Our wedding in Kerala was small by Indian standards. There were only 700 guests. We chose to have our wedding in Kerala because Sandeep’s family is from here and the region has gorgeous topography. It seemed to be a great location for a destination wedding. The destination (and hopefully draw of the Malarkar Luke family!) brought together people from Australia, New Zealand, The Americas, Europe, Africa and all over Asia. We were so wrapped up in planning and the wedding that Sandeep and I didn’t quite appreciate that our location of choice, Fort Cochin, had been drawing visitors from around the world for centuries.
On our way back from Kodaikanal, and seven years into our marriage, we returned to Fort Cochin to revisit some of our wedding sites. The trip gave us our first real orientation to the rich history of the area.
The original plan was to get married in intimate Church of St. Francis, likely the first church built by Europeans in India. Vasco da Gama was buried here in 1524, but the Portuguese reclaimed his body back to Lisbon later. The church still operates large man powered cloth fans suspended above the pews, a leftover luxury of the British.
However, once the confirmed guest list crossed a hundred, we opted for the Santa Cruz Basilica, whose history dates back to the 1500s.
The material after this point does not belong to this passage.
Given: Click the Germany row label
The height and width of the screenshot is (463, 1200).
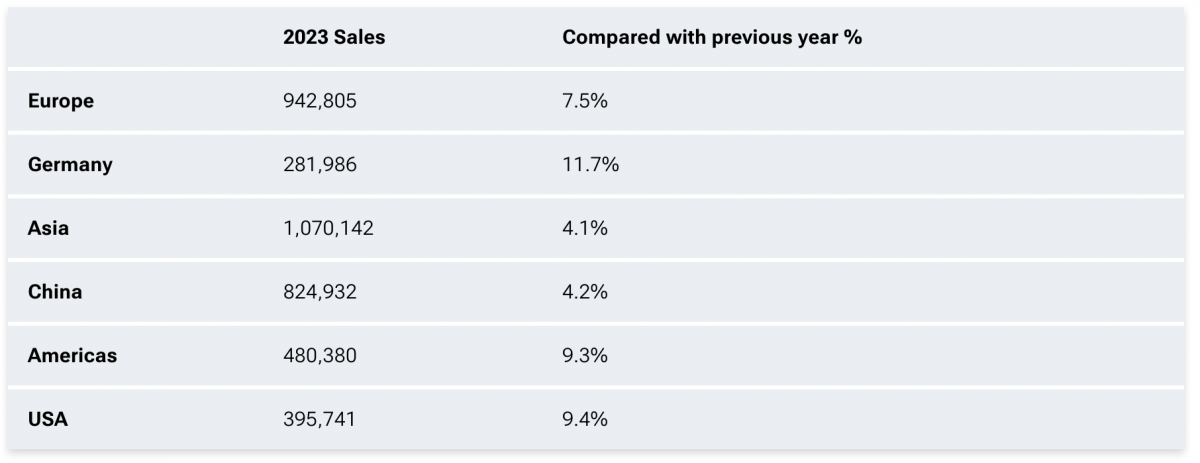Looking at the screenshot, I should pos(70,165).
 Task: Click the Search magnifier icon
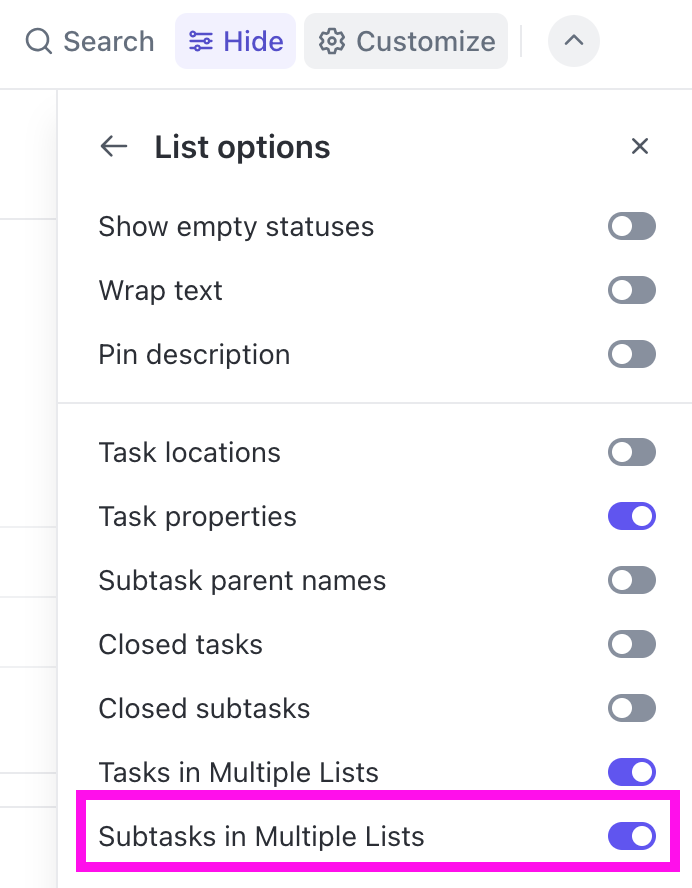click(38, 42)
The original Portuguese church was destroyed by the British and then rebuilt. The Basilica is now a tourist site, so in addition to our guests bulging at the walls, we had a healthy group of uninvited visitors taking pictures of the occasion. Ava doesn’t seem to comprehend a world that existed before she did, and she only half grasped the concept of us getting married at all.
The backdrop to these churches are the swooping Chinese fishing nets lining the northern shore of Fort Cochin. The nets were introduced to the region by traders from the court of Kublai Khan. They still work on a manual system of stone weights that require multiple men to maneuver.
Evidence of Cochin’s trade with the Chinese can also be seen in the blue and white Canton tiles inside the Paradesi (White Jew) Synagogue. It was founded in 1568 and served the area’s once thriving Jewish community. There is evidence that a group of Judean traders settled in Cochin in 562 BC. In the sixteenth century, Sephardic Jews (known later in the area as Paradesi Jews) fled the Inquisition and added to the Jewish diversity of Cochin. Only a handful of Jews remain in Cochin today, although there are an estimated 8,000 Cochin Jews living in Israel.
A random stroll through Fort Cochin leads through alleyways of Dutch, Portuguese, Arab, Indian and British architecture. The buildings are now home stays, cafes, and a mix of tourist stores and outfitters. Despite their new functions, many still retain their original facade and charm.
We were able to appreciate the historical diversity of Cochin by returning as tourists. In celebration of our wedding, we had a fresh seafood dinner (we hoped caught by the fishing nets) at Brunton Boatyard and watched the ferry boats busying themselves on the harbor.
We were honored to have a global representation at our wedding. Now we understand that our host location has seen its own abundance of global guests for centuries.